Dazu kam in den letzten Jahren, dass sich Kurz und sein Team zu Vollstreckern der
Wünsche weniger Industrieller und Medienhäuser machten. Die Fotos der Regierungspolitiker mit Orban und Vucic belegen den autoritären Trend, die Partyfotos von führenden Medienleuten mit Kurz&Co belegen die für die Demokratie unheilvolle Verbindung einer Politik, die sich selbst
in Chats schon einmal als Hure der Reichen versteht, mit Medien und da wiederum nicht nur mit dem Boulevard.
Babler zeigte heute mit einer bemerkenswerten Rede in Linz neuerlich, dass man in Österreich die Massen doch noch immer mit positiven Erzählungen begeistern kann. Ähnlich
wie mit der Harris-Nominierung in den USA sind damit die Karten neu gemischt. Es gibt Jubel für einen Politiker, der eine Stunde lang über Forderungen nach Kinderrechten, Menschenrechten, Gleichheit spricht, über Kipppunkte beim Klima und über Migration; aber bei Migrations- und
Asylfragen immer voranschickt "Wir sprechen hier über Menschen". Endlich würdigt jemand die Leistungen der Gastarbeitergeneration und der nachfolgenden Migrant:innen. Bablers Überthema ist gleichsam die Würde des Menschen: die Würde der Lehrer:innen, Kinder und Eltern im
im Schulsystem, der Geflüchteten, der Pflegepersonen und der pflegebedürftigen Menschen.

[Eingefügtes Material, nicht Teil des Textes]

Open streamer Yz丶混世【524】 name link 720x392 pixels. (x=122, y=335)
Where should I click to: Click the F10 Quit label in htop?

Babler stellt damit den österreichischen Diskurs auf den Kopf - auf einmal sucht einer den politischen Erfolg nicht über Spaltung und Hetze, sondern über das Zeichnen neuer Ideen und
Visionen. Für die SPÖ ist Babler die letzte Chance, damit verbunden und noch wichtiger ist sein Beitrag zur Stärkung der Demokratie. Man muss Bablers Inhalte und Ansätze nicht teilen, aber die permanente Hetze und Polarisierung, das Schlechtmachen einer Menschengruppe nach der
anderen haben Österreich in den letzten Jahren geschwächt und den Boden für autoritäre Gruppen erst aufbereitet. Jene führenden Medienleute, die im Sog von Kurz aufgestiegen sind, hat dieser positive Politikansatz zum natürlichen Gegner, wir erleben also ein Spiel auf einer
Ebene. Aber es war allerhöchste Zeit, dass wir in diesem Land wieder positive Erzählungen hören und die Hetze eine kraftvolle Gegenerzählung erhält - diese beachtliche Leistung hat Babler erbracht.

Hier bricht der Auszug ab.